2010/08/19(木)天体観測のメッカ

 星を見に行こう!と思い立って、ではどこに行くかとなると、候補地は限られます。大抵は機材の山だから、車で行けるところに絞られそうです。
 昔から有名なところは、富士山の5合目です。ここまでなら車で行けます。駐車場は一般旅行者も利用するから、仲間の車で囲んで遮光するのがコツなんだとか。

 実は、山の中腹は天体観測には不適とされています。風が昇り降りするからです。空気の流れは星像を乱します。天気予報や気象図を確認してから出かけたほうが無難です。
 では山頂は?というと、重い機材を担いで登ることになります。車で行けるところとなると・・・

 乗鞍畳平の駐車場が思い浮かびます。標高は 2,700m と高いし、かなり開けた場所です。寒さ対策は万全を要求しますが、天体観測にはもってこいです。コロナ観測所があったくらいです。(「あった」と過去形なのは、2009 年 10 月末で観測が打ち切られたから)

 現在ではマイカー規制がしかれ、自家用車で畳平までは行けません。途中でシャトルバスかタクシーに乗り換える必要があります。
 ほかに 2,000m 以上の高所に歩かずに行けるのは、立山の室堂平(2,450m)など限られます。室堂平も自家用車はダメですが、貸切の観光バスなら通行できます。通行料が高いので、少人数では合いませんが・・・
 (参考までに、観光バスが 50,400 円、営業用マイクロバスが 18,900 円)

 こんな観光客がひしめき合う所に行かなくても、地元で手頃な場所があるはずです。天文愛好家は横の連絡が密だから、ツテをたどっていけば穴場が見つかると思います。
 全国区でないナントカ山の駐車場とか・・・

2010/08/18(水)きれいだった天の川

 都市化が進んで、天の川が見られる場所は少なくなりました。周りに明かりがないところでも、遥か向こうの街の明かりが、ほんのり夜空を照らします。
 山登りの趣味でもあれば、見られる機会はあるでしょうが、もう何年も天の川にお目に掛かっていません。昔見た天の川は、きれいでした。
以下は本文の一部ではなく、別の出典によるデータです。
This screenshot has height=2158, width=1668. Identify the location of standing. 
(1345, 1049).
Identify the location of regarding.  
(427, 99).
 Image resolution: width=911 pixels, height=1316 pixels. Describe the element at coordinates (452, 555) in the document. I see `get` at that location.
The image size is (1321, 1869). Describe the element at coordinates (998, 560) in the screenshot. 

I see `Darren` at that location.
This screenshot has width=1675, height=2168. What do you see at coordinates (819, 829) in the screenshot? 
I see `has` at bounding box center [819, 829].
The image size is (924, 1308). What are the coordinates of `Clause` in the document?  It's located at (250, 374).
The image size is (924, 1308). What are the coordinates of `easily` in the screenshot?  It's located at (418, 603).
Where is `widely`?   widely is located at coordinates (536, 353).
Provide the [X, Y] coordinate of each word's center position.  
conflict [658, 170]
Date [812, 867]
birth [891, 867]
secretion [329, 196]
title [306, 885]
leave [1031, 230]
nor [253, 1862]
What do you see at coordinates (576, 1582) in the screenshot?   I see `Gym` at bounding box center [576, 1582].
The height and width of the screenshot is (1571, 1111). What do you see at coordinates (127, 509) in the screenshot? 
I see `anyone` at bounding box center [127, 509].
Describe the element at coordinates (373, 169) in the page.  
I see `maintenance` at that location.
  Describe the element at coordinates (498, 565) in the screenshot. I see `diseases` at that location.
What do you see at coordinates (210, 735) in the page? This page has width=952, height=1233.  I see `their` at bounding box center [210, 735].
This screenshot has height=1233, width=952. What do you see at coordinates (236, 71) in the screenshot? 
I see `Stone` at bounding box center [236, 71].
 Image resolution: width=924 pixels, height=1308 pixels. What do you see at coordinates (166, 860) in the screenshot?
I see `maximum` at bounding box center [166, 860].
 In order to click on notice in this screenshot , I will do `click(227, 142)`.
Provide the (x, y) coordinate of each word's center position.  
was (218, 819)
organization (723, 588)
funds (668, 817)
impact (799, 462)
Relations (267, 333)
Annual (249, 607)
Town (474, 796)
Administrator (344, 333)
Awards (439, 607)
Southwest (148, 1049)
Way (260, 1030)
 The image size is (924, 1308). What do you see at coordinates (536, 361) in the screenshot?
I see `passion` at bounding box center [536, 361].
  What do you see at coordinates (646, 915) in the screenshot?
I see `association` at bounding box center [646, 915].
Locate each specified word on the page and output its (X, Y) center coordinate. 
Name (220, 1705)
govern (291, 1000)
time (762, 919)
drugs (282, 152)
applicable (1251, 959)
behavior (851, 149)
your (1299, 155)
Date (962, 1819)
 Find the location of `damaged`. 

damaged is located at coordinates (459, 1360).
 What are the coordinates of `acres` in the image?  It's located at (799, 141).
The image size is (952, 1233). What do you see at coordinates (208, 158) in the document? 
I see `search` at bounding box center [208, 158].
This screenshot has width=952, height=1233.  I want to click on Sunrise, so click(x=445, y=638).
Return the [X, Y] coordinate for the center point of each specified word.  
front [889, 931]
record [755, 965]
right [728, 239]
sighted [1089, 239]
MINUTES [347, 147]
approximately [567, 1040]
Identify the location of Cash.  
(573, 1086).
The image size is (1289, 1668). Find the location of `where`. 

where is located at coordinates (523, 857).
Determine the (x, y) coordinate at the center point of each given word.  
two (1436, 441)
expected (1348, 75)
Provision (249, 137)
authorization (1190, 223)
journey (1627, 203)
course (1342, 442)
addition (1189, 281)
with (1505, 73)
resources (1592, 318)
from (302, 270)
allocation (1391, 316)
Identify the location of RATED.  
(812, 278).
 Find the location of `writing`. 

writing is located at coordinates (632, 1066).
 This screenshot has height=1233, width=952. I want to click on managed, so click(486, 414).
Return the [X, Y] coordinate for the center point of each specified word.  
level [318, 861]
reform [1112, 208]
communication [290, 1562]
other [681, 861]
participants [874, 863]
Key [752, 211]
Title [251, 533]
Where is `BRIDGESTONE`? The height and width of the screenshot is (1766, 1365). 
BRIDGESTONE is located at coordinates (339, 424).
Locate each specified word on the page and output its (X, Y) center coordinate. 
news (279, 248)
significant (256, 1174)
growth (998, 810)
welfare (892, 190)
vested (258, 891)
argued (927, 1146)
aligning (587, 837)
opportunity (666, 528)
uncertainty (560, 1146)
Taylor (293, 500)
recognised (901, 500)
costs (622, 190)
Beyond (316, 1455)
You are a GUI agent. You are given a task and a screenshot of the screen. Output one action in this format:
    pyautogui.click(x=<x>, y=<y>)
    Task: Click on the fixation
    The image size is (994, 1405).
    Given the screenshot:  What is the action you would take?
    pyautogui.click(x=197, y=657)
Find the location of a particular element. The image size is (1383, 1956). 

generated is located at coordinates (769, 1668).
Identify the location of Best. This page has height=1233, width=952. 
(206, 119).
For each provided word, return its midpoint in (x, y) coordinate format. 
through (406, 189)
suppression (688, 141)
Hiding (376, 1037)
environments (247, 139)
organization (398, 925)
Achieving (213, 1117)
 高校時代に仲間と山の中腹で天体観測をしました。「酸化セリウム」の先生も一緒です。陽が沈むと、夜空に星が瞬きます。真っ暗になると、雲のような帯が頭の上に現われました。「これが天の川か・・・」

 雲は見えません。雲のあるところは星が見えないので、そこに雲があるだろうとわかるだけです。漆黒の闇の中で星だけが輝いていました。昔の人は、月明かりの有難さを実感したでしょうね。
 「月影の至らぬ里はなけれども、眺むる人の心にぞすむ」(法然上人か・・)

 夜更かししているうちに、頭上を何かが飛び去りました。真夜中に鳥が飛ぶはずはないし、羽ばたいた様子もありません。どうやら、ムササビかモモンガのようです。
 出て来た方向の木までは、かなりの距離があります。ずいぶん長い飛行距離です。日ごろ見慣れない人間が、ワイワイやっている上を飛ぶなんて、よほど度胸がいいか、シビレを切らしたかです。

 自然が豊かな山の中で星を見ていると、いろんな発見があります。日本にはもう狼はいないし、熊が出没する地域でなければ、獣に襲われる心配はないので、安心して自然を満喫できます。
 気をつけるとすれば、他の人間だけですね。(おっと!イノシシがいたか・・・)

2010/08/17(火)都会の夜空は絞り込む?

 都市部で天体星野写真を撮るのは、いろいろ弊害がつきものです。最大の障害は、夜空が明るいことです。公害ならぬ「光害」ですね。数十秒の露光でも、空が明るくなりすぎて、写ったはずの星が埋没してしまいます。

 ところが、絞り込んでその分 露光時間を長くすると、思っていたよりも暗い星が写ります。露光倍数どおりでないのは不思議です。
 明るいレンズは面積体に強く、暗いレンズは点光源に強いという性質があります。赤道儀でガイドしながら、長時間露光をやっていて気がつきました。

 もうひとつ気がついたのは、絞りを絞ると、明るい星が小さく写ることです。恒星はあくまで点ですが、一般的に写真のうえでは明るい星は大きく、暗い星は小さく写ります。絞り込むと、その差が縮まります。
 フィルムのイラジエーション効果に変化が出たのでしょう。デジカメで星を撮ったことはありませんが、似たような結果になると思います。

 都市部の光害は、ほとんどが蛍光灯や水銀灯などの街路灯です。あとはネオンですね。これらの波長だけをカットするフィルターがあれば、都市部でも星野写真が撮れそうですが・・・
 こうした特殊干渉フィルターが、一時ブームになったことがあります。ほとんど姿を消したところをみると、期待したほどの効果はなかったのかも?

 蛍光灯や水銀灯の輝線スペクトルは除去するとしても、すべての波長をカットしたのでは実用になりません。星まで写らなくなってしまいます。どこまでカットするか難しいところです。
 被った夜空の色が赤紫だった・・なんてのもあったようです。

 星野写真は、やはり光害のない人里離れた所で撮るのが一番ですね。